One of my most-used WikiVerse tools is PetScan. It is a complete re-write of several other PHP-based tools, in C++ for performance reasons. PetScan has turned into the Swiss Army Knife of doing things with Wikipedia, Wikidata, and other projects.
But PetScan has also developed a few issues over time. It is suffering from the per-tool database connection limit of 10, enforced by the WMF. It also has some strange bugs, one of them creating weirdly named files on disk, which generally does not inspire confidence. Finally, from a development/support POV, it is the “odd man out”, as none of my other WikiVerse tools are written in C++.
So I went ahead and re-wrote PetScan, this time in Rust. If you read this blog, you’ll know that Rust is my recent go-to language. It is fast, safe, and comes with a nice collection of community-maintained libraries (called “crates”). The new PetScan:
- uses MediaWiki and Wikibase crates, which simplifies coding considerably
- automatically chunks database queries, which should improve reliability, and could be developed into multi-threaded queries
- pools replica database access form several of my other HTML/JS-only tools (which do not use the database, but still get allocated connections)

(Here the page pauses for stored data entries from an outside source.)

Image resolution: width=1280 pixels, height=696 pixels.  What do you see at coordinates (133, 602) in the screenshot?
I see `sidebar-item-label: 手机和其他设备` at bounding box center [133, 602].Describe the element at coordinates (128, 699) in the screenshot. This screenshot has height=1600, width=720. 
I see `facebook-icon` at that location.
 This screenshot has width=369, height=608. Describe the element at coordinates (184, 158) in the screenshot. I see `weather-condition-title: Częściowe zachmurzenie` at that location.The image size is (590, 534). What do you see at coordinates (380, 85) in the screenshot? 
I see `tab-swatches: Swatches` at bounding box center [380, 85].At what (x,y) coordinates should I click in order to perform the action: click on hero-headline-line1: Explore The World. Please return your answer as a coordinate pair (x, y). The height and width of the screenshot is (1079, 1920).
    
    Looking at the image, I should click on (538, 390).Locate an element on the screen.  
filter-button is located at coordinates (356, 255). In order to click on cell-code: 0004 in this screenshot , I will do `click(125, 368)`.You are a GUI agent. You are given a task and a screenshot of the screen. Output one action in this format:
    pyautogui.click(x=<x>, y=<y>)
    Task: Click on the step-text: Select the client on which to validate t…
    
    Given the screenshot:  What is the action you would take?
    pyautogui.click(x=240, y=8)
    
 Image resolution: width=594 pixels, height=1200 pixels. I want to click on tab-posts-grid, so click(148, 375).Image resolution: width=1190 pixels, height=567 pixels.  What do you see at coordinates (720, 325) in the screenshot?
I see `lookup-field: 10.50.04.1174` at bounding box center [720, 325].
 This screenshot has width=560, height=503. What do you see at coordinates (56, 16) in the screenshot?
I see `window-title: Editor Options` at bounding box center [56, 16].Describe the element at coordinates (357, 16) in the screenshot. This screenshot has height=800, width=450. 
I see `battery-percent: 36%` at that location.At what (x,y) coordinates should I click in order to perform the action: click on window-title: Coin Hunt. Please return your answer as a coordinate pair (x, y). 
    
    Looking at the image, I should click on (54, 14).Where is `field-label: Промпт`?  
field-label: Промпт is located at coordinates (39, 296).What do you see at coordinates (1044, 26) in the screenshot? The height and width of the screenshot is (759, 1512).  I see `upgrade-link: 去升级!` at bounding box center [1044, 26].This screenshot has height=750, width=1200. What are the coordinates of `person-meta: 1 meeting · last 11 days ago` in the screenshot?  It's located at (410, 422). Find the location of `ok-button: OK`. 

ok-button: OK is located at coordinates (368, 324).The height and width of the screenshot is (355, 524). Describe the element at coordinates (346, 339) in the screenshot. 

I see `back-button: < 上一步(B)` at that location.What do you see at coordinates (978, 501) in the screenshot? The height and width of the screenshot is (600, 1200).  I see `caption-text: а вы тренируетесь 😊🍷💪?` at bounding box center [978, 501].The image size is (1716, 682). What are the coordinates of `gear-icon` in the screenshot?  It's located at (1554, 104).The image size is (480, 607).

Long story short, I want to replace the C++ version with the Rust version. Most of the implementation is done, but I can’t think of all possible corner cases myself. So I ask the interested community members to give the test instance of PetScan V2 a whirl. I re-used the web interface from PetSan V1, so it should look very familiar. If your query works, it should do so much more reliably than in V1. The code is on github, and so is the new issue tracker, where you can file bug reports and feature requests.
One Comment
Wonderful!
Petscan is lately often given no results, until you try several times … so hopefully that issue will be solved with a new version.
Another question … do you know of a python generator that accepts a pagepile as input? Now I have to work around that with CSV output, but that is time consuming after all.